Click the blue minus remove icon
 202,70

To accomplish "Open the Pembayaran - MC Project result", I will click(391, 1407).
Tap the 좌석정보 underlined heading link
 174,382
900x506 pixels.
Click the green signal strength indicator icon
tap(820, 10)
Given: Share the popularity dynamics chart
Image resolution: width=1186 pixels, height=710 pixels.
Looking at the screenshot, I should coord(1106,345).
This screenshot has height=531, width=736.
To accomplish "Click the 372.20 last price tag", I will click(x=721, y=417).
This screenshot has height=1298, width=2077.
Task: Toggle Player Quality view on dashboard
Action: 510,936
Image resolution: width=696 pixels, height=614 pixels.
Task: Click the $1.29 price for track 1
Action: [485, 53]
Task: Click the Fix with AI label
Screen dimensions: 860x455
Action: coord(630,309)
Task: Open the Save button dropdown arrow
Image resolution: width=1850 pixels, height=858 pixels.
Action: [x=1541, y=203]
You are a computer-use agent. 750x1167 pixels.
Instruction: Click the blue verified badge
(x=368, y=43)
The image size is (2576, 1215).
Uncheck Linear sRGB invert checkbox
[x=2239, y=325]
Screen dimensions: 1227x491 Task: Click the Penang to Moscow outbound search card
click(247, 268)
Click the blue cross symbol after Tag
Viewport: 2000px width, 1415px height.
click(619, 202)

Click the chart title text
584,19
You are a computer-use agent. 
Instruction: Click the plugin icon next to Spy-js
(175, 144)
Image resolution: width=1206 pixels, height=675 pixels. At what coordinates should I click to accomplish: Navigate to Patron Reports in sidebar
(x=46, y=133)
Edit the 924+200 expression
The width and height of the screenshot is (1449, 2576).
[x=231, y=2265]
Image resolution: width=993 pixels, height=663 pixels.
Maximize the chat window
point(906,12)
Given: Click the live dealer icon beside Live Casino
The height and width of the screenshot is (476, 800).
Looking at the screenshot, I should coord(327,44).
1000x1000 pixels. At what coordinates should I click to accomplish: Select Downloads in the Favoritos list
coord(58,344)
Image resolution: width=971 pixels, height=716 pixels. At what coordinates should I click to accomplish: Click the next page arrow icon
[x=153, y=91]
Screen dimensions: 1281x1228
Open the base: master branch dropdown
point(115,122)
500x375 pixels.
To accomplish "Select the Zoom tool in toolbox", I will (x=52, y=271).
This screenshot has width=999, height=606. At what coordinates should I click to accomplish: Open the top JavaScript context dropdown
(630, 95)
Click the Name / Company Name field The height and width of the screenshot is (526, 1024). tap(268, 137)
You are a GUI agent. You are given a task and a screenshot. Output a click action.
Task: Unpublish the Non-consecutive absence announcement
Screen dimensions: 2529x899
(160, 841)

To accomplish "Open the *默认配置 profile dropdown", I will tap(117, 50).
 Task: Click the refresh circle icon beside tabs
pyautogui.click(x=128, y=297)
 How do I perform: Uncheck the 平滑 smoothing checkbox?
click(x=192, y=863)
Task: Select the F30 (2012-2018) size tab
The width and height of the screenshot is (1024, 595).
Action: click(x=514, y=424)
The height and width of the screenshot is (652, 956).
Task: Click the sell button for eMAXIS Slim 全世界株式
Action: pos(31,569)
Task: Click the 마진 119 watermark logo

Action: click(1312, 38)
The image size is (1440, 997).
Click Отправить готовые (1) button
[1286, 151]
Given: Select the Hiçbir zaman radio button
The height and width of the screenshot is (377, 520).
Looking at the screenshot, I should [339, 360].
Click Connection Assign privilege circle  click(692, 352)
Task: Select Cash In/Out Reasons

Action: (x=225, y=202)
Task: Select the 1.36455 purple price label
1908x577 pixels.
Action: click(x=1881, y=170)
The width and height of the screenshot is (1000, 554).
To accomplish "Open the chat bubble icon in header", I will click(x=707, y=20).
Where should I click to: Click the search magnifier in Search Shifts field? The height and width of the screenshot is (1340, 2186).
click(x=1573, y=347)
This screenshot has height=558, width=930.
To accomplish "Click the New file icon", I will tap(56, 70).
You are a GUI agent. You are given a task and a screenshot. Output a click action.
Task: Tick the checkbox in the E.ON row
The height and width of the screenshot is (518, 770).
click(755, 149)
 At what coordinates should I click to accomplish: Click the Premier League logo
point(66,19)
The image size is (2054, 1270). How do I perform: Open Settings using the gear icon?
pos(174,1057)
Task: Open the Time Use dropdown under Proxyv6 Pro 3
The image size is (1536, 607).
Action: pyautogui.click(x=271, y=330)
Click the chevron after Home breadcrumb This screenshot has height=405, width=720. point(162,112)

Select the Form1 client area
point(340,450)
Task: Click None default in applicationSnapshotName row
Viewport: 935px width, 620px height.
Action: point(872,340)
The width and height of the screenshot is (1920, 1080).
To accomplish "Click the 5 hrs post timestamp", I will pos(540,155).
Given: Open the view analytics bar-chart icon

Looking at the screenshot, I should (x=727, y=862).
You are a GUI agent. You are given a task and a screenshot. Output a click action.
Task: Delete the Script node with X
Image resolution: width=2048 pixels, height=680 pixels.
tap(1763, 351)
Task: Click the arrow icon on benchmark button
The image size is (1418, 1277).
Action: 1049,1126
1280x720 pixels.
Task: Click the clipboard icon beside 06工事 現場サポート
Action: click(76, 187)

● **The exercise**
Render the lines of the records from the line with "Task: Select the F30 (2012-2018) size tab" up to and including the line with "Action: click(x=1881, y=170)" as a Markdown table with the columns Row and Line, where Row numbers each line and blank lines are omitted.

● **Complete answer**
| Row | Line |
|---|---|
| 1 | Task: Select the F30 (2012-2018) size tab |
| 2 | The width and height of the screenshot is (1024, 595). |
| 3 | Action: click(x=514, y=424) |
| 4 | The height and width of the screenshot is (652, 956). |
| 5 | Task: Click the sell button for eMAXIS Slim 全世界株式 |
| 6 | Action: pos(31,569) |
| 7 | Task: Click the 마진 119 watermark logo |
| 8 | Action: click(1312, 38) |
| 9 | The image size is (1440, 997). |
| 10 | Click Отправить готовые (1) button |
| 11 | [1286, 151] |
| 12 | Given: Select the Hiçbir zaman radio button |
| 13 | The height and width of the screenshot is (377, 520). |
| 14 | Looking at the screenshot, I should [339, 360]. |
| 15 | Click Connection Assign privilege circle  click(692, 352) |
| 16 | Task: Select Cash In/Out Reasons |
| 17 | Action: (x=225, y=202) |
| 18 | Task: Select the 1.36455 purple price label |
| 19 | 1908x577 pixels. |
| 20 | Action: click(x=1881, y=170) |